Encaminhando-me para o final desta exposição, espero ter deixado razoavelmente claros os aspectos básicos do jornalismo como forma de conhecimento. Abordá-lo requer mais do que reconhecer a sua potência epistemológica: é preciso não perder de vista que ela advém de um inovador sistema teórico-prático que revisa conceitos e altera técnicas clássicas do relato jornalístico.
Ao fazê-lo, o autor não pretende reivindicar para o jornalismo o estatuto de ciência social, mas sim qualificar a sua práxis. Ele reposiciona socialmente o jornalismo, permitindo-nos – e passo a citar Adelmo – “pensar a cultura em geral e o jornalismo em particular como práxis, não apenas como manipulação e controle. De um lado, em virtude da propriedade privada dos meios de comunicação e da hegemonia ideológica burguesa, o jornalismo reforça a cosmovisão dominante. De outro, a apreensão e reprodução do fato jornalístico podem estar alicerçadas na perspectiva de uma cosmovisão oposta e de uma ideologia revolucionária.’’

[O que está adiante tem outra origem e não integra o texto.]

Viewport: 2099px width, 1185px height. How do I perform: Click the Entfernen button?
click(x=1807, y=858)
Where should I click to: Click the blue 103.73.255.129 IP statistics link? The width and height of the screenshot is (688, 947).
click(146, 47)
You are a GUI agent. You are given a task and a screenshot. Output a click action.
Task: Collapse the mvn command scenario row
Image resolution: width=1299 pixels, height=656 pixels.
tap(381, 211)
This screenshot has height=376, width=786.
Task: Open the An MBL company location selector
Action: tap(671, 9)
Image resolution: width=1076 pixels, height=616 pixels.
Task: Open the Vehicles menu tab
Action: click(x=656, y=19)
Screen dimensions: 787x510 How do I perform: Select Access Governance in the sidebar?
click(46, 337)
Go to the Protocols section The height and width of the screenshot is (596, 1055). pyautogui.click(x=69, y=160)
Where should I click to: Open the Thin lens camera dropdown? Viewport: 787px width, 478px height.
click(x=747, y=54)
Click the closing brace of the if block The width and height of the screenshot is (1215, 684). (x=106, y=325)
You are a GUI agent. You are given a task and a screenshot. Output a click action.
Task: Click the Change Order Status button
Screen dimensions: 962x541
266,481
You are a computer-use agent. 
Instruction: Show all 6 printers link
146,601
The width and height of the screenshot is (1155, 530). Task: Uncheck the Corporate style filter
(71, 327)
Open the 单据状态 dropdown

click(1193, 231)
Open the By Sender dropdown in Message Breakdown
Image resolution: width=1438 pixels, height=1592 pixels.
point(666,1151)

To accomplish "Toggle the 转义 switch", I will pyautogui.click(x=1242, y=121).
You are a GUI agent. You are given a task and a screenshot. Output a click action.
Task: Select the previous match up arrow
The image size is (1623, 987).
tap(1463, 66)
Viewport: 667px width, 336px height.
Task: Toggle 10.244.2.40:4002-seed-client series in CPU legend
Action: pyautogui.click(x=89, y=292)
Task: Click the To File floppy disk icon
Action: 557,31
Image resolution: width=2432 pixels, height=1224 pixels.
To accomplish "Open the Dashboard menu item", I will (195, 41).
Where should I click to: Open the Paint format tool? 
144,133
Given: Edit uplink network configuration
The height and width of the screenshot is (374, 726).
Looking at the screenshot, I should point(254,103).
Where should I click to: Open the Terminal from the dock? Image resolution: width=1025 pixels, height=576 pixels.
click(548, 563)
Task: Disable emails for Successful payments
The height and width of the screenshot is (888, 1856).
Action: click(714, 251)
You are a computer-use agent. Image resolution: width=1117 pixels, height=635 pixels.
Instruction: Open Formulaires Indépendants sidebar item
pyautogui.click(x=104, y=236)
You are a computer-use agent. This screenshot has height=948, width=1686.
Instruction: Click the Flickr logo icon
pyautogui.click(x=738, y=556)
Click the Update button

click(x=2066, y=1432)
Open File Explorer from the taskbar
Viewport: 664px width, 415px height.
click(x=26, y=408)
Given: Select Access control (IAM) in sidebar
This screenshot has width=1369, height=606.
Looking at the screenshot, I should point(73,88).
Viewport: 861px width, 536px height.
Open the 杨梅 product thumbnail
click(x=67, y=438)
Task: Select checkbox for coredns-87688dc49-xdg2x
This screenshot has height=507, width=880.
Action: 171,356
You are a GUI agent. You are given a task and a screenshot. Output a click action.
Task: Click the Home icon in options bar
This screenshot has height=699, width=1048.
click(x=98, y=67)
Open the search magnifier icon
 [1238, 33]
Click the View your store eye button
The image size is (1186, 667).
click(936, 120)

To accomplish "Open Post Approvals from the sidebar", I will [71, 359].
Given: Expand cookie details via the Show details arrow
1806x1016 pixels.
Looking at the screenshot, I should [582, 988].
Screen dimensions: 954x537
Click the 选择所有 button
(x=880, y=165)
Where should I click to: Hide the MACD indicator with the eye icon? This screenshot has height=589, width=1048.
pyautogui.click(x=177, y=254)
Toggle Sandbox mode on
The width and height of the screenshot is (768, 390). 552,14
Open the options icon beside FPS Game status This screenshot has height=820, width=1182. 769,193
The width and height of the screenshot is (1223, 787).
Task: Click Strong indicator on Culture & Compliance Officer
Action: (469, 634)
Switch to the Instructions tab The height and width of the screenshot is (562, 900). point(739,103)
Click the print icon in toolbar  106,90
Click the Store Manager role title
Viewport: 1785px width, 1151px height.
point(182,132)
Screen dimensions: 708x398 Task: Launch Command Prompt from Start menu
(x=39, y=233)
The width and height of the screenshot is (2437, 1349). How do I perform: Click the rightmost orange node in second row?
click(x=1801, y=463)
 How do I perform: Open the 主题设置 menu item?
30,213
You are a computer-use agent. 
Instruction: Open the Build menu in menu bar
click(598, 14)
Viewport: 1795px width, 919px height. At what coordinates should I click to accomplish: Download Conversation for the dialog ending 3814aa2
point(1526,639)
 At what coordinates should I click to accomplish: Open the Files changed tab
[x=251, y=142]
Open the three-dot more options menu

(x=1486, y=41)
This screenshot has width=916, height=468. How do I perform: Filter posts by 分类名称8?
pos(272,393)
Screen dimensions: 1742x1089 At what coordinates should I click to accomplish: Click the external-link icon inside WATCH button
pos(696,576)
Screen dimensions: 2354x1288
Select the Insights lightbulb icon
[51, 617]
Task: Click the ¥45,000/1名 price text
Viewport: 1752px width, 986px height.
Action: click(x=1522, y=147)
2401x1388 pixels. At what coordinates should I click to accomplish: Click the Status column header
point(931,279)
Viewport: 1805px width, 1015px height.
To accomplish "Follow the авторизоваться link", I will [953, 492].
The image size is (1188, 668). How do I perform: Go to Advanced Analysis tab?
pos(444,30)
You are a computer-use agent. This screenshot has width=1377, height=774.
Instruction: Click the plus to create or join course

Tais observações parecem-me ilustrar adequadamente o legado de Adelmo Genro Filho. Não está posta a possibilidade revolucionária tal como ele a pensava, ao escrever seu clássico. Mas está sobre os nossos ombros a responsabilidade e a tarefa árdua de, por meio da práxis jornalística, contribuir para o fortalecimento de uma cosmovisão oposta àquela que hoje governa nosso país, bem como contribuir para a formulação e a disseminação de um sistema de ideias que proporcione o esclarecimento e a autonomia dos indivíduos, de modo que todos possam atribuir um sentido humano às suas vidas, construindo uma nação onde predomine a diversidade, a solidariedade e a igualdade.